Amy Sullivan Bio
Amy Sullivan is a national correspondent for TIME magazine, and author of the book The Party Faithful: How and Why Democrats are Closing the God Gap. Sullivan’s work has appeared in publications including the Boston Globe, Los Angeles Times, The New Republic, and The Washington Post, and was included in The Best Political Writing 2006. She is a frequent guest on radio and television talk shows.Previously, Sullivan served as an editor of The Washington Monthly, and worked for both the Pew Forum on Religion and Public Life and U.S. Senator Tom Daschle. She holds degrees from the University of Michigan and Harvard Divinity School.
Salon.com writes,
Amy Sullivan is a senior editor at Time, a liberal Democrat, and an evangelical Christian. One of those things is not supposed to be like the others, but she argues in her new book that her fellow Democrats need to reach out to her fellow evangelicals if they hope to build an electoral majority.
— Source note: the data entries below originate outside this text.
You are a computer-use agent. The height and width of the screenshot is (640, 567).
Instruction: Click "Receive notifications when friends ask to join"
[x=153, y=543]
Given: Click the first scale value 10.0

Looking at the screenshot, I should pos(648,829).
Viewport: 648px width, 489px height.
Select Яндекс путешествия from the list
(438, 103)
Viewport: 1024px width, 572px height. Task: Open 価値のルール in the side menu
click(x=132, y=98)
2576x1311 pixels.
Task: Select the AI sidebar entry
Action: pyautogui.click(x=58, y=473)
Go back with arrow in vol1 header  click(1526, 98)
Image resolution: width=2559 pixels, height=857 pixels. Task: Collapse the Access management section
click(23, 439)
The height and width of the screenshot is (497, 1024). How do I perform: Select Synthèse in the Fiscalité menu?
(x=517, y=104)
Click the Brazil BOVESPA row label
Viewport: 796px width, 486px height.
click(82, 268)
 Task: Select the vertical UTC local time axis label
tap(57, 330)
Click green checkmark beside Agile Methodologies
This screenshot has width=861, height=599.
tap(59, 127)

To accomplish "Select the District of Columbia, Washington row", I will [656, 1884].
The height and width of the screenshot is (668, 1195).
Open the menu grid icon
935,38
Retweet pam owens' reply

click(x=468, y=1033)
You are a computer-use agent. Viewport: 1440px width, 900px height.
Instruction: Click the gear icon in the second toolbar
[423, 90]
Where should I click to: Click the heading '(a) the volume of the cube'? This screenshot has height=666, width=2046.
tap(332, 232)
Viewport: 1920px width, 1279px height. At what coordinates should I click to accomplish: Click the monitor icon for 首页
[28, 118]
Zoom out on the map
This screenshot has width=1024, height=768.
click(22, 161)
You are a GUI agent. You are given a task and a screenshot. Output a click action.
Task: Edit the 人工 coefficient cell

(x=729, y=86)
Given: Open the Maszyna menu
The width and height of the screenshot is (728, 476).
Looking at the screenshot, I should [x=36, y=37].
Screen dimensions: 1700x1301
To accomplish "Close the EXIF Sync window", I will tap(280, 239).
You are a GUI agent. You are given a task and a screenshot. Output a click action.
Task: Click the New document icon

In “The Party Faithful: How and Why Democrats Are Closing the God Gap,” Sullivan describes how Democrats like Gov. Jennifer Granholm have won over white evangelical voters without changing sides on such hot-button issues as gay marriage and abortion. Sullivan spoke to Salon about the importance of language in reaching out to evangelicals, the supposed decline of the religious right, and why Democrats should court religious voters when they are doing so well among an even-faster growing demographic: people with no religious affiliation at all.